• _Consigne 1_
Répondez à ces questions sur le texte sur l'immunothérapie :
(a) En quelle année ont commencé les travaux de Georges Mathé ?
(b) Quels sont les traitements classiques cités ?
(c) Dans quel hôpital travaille le professeur Mathé ?
• _Consigne 2_
Dans le texte sur l'immunothérapie, recopiez le passage qui va de « Stimulation » jusqu'à « est le schéma. » inclus.
• _Consigne 3_
Relevez toutes les villes où, d'après le texte sur l'immunothérapie, travaillent les chercheurs cités.

• _Texte fourni_
-----
Ce qui n'était qu'une hypothèse, et qui a été confirmé par des travaux expérimentaux, commencés dès 1964, du cancérologue français Georges Mathé, est en passe de devenir une réalité dans les services hospitaliers spécialisés, à tout le moins, dans le traitement de certains cancers.

Stimulation

En substance, l'immunothérapie repose sur cette constatation : les cancers sont reconnus par l'hôte qui les porte comme un corps étranger ; ils peuvent déclencher des réactions de défense de la part de l'organisme qui les abrite. Quand ces réactions sont trop faibles ou amenuisées, le cancer se développe. D'où l'idée de stimuler ces défenses naturelles insuffisantes ou endormies, afin qu'elles puissent attaquer les cellules malades. Tel est le schéma.

En pratique, les substances stimulant ces défenses sont le BCG, ou, plus exactement, une de ses variantes, l'immuno-BCG (Institut Pasteur), et des constituants de la membrane de certains germes (myco-bactéries, corynebactéries, brucella, bordella). Mais ces substances ne sont pas administrées, en premier lieu, aux malades.

L'immunothérapie anticancéreuse n'est pas un traitement d'attaque, mais un traitement adjuvant, complémentaire, une fois que les traitements classiques (chirurgie, rayons, chimiothérapie) ont permis d'éliminer la plus grande quantité possible des cellules malignes de la tumeur ou de la maladie cancéreuse décelée. L'immunothérapie, alors, qui n'agit que sur un faible nombre de cellules tumorales restantes, peut entrer en action.

Comment se présente le bilan de l'immunothérapie ?

Leucémies

Favorablement en ce qui concerne le traitement de la leucémie aiguë lymphoïde de l'adulte ; les statistiques du professeur Mathé (hôpital de Villejuif), du Britannique R. Powles, des Américains W. R. Wogler (Atlanta) et J. Gutterman (Houston) montrent que la guérison devient possible dans 50 à 80 % des cas, selon la forme de la maladie. L'Américain J. E. Sokal (Buffalo) a obtenu de bons résultats avec le BCG dans le traitement des lympho-sarcomes, résultats comparables à ceux du Français B. Hoerni (Bordeaux) dans la maladie de Hodgkin. Dans certains cas de tumeurs noires (mélanomes) de la peau, l'injection directe de BCG dans la tumeur réduit de moitié le pourcentage des rechutes au cours de la deuxième année, selon D. L. Morton (Los Angeles).
-----
• _Extraits du matériel_

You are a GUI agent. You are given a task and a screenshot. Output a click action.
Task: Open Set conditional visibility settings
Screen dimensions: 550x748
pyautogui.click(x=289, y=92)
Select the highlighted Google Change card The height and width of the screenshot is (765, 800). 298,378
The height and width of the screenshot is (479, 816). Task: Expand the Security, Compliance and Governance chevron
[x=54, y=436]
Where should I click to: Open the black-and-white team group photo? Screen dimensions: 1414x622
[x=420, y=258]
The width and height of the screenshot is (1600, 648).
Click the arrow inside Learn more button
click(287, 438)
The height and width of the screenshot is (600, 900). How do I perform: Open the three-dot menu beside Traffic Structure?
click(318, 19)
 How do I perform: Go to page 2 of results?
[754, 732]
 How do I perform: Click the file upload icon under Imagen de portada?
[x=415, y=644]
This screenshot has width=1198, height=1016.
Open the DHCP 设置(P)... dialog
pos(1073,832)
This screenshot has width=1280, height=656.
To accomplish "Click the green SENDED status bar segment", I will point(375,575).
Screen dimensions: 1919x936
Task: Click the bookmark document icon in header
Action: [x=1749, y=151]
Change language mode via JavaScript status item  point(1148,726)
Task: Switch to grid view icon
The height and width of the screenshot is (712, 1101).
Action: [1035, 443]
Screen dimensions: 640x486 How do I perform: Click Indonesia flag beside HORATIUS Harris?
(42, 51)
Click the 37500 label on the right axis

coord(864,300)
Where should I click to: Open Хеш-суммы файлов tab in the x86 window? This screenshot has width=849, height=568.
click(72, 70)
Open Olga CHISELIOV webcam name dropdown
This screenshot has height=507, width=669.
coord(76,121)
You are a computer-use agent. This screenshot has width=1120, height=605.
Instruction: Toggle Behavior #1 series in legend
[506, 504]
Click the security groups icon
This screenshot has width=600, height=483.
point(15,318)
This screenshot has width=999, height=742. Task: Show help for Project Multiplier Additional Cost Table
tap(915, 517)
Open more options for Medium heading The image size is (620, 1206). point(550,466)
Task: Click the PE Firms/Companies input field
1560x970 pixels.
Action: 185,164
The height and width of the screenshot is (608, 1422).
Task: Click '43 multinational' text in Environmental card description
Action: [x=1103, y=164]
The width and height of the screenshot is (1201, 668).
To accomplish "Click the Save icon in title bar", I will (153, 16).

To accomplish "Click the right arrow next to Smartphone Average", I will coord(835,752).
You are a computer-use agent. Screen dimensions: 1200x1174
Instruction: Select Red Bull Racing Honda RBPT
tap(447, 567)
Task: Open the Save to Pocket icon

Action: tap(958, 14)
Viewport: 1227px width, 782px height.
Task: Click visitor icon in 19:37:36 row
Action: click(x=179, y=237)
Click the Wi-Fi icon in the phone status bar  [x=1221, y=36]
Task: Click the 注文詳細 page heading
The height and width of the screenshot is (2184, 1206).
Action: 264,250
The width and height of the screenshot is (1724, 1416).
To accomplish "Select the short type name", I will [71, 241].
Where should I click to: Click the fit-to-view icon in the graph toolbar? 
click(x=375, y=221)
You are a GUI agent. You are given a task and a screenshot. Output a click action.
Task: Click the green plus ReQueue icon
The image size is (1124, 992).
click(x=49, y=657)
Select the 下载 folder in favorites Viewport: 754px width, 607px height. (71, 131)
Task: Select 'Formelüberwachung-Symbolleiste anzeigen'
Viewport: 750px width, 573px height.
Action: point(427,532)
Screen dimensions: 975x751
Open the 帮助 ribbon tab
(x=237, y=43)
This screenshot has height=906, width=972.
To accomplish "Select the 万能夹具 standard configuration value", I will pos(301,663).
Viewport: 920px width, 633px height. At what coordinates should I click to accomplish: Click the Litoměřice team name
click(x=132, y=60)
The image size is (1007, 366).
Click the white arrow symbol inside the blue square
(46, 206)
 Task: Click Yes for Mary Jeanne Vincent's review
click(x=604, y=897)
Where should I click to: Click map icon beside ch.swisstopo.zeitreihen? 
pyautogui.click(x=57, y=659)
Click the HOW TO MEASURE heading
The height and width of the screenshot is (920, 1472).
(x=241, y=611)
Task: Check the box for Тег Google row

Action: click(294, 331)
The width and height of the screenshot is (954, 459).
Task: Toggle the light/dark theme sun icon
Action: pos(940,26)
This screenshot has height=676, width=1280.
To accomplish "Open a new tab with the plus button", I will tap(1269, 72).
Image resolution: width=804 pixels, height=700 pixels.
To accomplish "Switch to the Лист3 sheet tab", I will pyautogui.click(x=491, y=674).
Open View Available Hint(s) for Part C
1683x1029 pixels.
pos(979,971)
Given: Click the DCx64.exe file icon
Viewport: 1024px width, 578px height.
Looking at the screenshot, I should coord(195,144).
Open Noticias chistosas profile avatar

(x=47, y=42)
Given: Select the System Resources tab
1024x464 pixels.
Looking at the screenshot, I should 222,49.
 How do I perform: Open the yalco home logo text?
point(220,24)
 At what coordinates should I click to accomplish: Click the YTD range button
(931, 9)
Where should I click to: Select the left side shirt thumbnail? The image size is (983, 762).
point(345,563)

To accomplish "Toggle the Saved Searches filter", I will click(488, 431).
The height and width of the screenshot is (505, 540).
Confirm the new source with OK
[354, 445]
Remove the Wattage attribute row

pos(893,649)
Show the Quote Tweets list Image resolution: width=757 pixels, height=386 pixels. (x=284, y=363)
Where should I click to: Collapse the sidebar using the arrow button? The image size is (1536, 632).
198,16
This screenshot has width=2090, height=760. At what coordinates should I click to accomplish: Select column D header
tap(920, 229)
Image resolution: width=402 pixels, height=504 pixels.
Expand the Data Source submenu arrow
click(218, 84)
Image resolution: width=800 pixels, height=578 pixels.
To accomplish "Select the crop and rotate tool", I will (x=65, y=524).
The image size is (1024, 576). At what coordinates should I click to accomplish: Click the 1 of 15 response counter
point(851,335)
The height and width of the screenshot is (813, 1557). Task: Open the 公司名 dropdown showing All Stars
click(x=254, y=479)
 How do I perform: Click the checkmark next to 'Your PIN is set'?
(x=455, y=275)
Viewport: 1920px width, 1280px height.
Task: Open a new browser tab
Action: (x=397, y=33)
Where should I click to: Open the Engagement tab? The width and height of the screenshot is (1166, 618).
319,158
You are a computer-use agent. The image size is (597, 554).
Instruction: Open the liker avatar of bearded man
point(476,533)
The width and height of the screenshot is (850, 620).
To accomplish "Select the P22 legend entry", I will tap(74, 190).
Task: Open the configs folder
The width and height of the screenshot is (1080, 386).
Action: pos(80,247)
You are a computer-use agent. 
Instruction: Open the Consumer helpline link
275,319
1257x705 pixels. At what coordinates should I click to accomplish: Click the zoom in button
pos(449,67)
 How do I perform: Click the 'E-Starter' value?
-----
• _Votre réponse 1_
(a) En 1964.
(b) La chirurgie, les rayons et la chimiothérapie.
(c) À l'hôpital de Villejuif.

• _Votre réponse 2_
Stimulation

En substance, l'immunothérapie repose sur cette constatation : les cancers sont reconnus par l'hôte qui les porte comme un corps étranger ; ils peuvent déclencher des réactions de défense de la part de l'organisme qui les abrite. Quand ces réactions sont trop faibles ou amenuisées, le cancer se développe. D'où l'idée de stimuler ces défenses naturelles insuffisantes ou endormies, afin qu'elles puissent attaquer les cellules malades. Tel est le schéma.

• _Votre réponse 3_
Villejuif, Atlanta, Houston, Buffalo, Bordeaux, Los Angeles